"I don’t know that psychotherapy in its many schools would think of its goal as the liberation of love from a heart twisted in on itself by suffering. But I have found, in my self-work, and now for many years in my work with others, that as suffering retreats love enters; as self-pain diminishes, care and concern for others ripens. Maybe it is as natural to love as for a cherry seed to ripen into a cherry ... I once read about a seed that had been wrapped away for thousands of years in an Egyptian mummy. Unearthed, brought into the light and planted, it shot out its roots, sent forth its branches, unfurled its leaves. I can’t remember the name of the plant it became but perhaps, whatever it was, it will help us in our work to imagine that love is like that, a mighty seed, often hidden away and hard to reach, but ready to thrive given the right conditions."
Following on my recent acolyte-like experience with Dan Siegel, I stumble - unwittingly - across thoughts, ideas, opinions, expressions which return me to his work, which is, after all, human work, I like to think; it's not like it's branded-Dan-Siegel. When Siegel asserts that the "emotional" brain (love, affiliation, connection) trumps the "thinking" brain (good grades, memorization, historical events, trigonometry formulas) with respect to promoting overall health and well-being, I am reminded of a piece of information I retained verbatim from my Adlerian training program: Emotions motivate people to action. Not thoughts. Not behaviors (which catalyze other behaviors). No. We act (do, behave, speak, think) because of what we feel.
And the time continuum connects these two strands linearly to Kim Chernin's quote prefacing this post, pilfered from her blog earlier today about the alchemy of suffering (trauma), the human heart (feelings), and psychotherapy. Aside from my in-love-ness with "the liberation of love from a heart twisted in on itself by suffering," she makes the connection very explicit: 1. We are born (to love and connect); 2. We suffer (because our selves have been hurt, physically and/or emotionally); 3. Because we suffer, we (retreat and) cannot love (our selves or others); 4. We (re)connect (with a therapist; a guide; a mentor; a true friend) deeply, trustingly, heartfelt; 5. Suffering retreats; 6. The heart opens again (to ourselves and others); 6. We (can) love again, our selves and others.
Equally explicit is Siegel's connection between suffering, disconnectedness, and love, though he would likely call these existential states impaired integration, impaired relationships, and right-brain affiliation.
It's of great interest to me that scientists (albeit "soft scientists" in the social science domains) are spending a lot of resources lately on making love, affection, human contact and warmth, belonging, affiliation, feelings the focus of their musings and research.
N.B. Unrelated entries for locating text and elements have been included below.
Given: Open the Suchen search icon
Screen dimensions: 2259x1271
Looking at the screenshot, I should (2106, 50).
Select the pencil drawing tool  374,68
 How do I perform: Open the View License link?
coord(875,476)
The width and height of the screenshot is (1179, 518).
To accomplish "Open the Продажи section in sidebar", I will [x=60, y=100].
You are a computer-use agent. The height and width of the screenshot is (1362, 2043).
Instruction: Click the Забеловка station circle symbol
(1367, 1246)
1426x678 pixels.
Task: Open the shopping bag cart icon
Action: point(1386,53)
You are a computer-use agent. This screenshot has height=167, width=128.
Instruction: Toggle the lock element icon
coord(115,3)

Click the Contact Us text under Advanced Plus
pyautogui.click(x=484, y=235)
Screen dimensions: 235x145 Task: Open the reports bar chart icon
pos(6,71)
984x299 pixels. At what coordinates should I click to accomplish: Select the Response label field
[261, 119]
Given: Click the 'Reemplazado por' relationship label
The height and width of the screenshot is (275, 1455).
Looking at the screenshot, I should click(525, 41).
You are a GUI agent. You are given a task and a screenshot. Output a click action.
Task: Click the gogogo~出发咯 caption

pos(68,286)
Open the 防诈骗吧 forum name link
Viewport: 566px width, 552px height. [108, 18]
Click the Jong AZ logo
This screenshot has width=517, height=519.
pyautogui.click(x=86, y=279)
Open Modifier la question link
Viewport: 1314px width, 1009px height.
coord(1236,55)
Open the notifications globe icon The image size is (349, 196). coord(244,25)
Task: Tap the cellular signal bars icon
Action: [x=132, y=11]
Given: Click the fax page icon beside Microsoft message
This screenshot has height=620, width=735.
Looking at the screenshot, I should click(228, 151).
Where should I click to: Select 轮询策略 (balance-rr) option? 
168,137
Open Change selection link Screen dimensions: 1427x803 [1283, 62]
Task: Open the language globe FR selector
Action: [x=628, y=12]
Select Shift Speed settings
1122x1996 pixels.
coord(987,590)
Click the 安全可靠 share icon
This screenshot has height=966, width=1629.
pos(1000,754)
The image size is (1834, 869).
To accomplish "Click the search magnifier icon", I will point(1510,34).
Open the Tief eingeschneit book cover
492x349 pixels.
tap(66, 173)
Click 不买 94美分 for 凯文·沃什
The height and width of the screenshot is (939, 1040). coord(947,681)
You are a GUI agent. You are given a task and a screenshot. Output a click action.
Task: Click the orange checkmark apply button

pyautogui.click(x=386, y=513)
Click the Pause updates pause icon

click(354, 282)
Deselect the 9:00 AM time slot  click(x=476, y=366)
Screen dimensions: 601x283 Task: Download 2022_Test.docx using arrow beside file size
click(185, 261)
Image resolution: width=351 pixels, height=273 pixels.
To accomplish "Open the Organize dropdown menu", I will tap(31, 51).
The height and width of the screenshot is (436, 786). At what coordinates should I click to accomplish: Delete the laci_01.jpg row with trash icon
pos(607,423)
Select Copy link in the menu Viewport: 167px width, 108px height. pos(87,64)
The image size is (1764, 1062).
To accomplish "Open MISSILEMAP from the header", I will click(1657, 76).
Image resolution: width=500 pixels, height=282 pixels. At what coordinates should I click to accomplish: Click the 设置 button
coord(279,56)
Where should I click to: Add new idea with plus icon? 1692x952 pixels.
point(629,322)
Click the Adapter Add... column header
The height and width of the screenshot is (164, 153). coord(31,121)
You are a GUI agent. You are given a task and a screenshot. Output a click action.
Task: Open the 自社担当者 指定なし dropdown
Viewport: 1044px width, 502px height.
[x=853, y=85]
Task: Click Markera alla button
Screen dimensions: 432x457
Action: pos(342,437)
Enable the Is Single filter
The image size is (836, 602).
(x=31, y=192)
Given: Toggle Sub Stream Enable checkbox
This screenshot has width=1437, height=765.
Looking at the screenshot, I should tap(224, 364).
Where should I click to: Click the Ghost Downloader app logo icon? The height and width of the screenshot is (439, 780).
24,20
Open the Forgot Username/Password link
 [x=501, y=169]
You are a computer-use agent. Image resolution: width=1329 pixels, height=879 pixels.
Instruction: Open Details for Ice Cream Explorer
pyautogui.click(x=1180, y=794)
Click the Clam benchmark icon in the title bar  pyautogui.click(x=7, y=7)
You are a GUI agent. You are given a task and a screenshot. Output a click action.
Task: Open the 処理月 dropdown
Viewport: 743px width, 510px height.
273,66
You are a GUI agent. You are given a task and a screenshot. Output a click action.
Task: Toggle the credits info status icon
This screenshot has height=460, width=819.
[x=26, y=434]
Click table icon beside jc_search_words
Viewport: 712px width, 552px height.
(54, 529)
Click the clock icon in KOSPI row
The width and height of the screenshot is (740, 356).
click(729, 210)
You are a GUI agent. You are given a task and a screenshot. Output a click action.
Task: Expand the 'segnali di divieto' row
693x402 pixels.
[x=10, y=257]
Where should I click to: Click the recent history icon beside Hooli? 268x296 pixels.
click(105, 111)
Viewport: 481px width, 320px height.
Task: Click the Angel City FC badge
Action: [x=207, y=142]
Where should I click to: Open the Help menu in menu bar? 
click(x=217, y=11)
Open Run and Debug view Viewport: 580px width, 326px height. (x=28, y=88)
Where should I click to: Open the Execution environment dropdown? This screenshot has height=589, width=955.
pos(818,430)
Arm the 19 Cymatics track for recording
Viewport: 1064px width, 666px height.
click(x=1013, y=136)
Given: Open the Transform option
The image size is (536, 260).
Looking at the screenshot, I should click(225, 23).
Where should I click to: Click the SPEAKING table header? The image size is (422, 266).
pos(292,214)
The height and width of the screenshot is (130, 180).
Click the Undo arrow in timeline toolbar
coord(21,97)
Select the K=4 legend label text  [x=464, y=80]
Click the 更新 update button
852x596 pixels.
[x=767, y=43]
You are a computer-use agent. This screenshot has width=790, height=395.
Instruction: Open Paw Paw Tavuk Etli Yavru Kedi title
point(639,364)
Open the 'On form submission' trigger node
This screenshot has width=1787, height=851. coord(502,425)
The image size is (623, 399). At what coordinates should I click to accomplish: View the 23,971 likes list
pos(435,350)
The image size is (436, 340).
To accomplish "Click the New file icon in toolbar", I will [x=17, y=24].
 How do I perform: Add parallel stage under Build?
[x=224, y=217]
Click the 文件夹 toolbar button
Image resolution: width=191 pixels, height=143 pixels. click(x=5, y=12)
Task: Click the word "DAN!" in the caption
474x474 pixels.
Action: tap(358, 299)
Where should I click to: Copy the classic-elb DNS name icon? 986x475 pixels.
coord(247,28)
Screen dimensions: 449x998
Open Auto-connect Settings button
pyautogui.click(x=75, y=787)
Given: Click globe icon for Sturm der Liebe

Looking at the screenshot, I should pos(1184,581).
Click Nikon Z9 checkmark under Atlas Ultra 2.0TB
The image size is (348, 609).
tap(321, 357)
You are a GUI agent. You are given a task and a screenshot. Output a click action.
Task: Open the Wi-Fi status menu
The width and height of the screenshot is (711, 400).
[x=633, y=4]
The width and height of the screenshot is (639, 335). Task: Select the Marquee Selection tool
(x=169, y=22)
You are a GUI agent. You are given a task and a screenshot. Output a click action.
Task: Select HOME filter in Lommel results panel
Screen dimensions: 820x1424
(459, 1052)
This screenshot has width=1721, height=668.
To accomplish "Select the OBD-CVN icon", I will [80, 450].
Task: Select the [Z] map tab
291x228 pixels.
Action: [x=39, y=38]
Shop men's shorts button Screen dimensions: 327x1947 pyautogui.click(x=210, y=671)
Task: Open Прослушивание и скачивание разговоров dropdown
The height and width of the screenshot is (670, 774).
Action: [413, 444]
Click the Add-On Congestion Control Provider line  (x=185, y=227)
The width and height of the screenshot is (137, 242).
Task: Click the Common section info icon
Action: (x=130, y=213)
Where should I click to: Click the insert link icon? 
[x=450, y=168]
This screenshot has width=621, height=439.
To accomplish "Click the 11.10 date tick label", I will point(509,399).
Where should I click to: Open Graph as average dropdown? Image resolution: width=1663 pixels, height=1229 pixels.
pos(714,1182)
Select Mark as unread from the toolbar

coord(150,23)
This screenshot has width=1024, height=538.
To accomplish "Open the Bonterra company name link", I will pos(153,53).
And they go forth in the public space and unabashedly cry, "Love victorious!" This reminds me of a favorite writer, George Vaillant, who said, "Why should the emphasis of AA on positive emotions work as well as or better than the exploration of negative emotions in which I engaged as a psychotherapist?"
While I take issue with the value valence of "positive" and "negative" emotions - both human, valuable, and inextricable from the totality of our lived experience - social science research is, lately and insistently and almost unanimously, making us recognize that love and affiliation, human connection, care, concern, pathos, deep feeling, empathy, warmth, touch, instinctive alignment with another, are the sine qua non building blocks of health and healing.
Lest mental health professionals decry these affirmations, challenging the recent temporality I'm assigning to this research with the fact that attachment and relational theorists have studied and published about this since the early 20th century, let me join you and say, "You are right. This is somewhat not new. And moreover, new brain research, translatable to 'bedside' therapist blogs, shows that even microscopic molecules proclaim love to be victorious. In the end."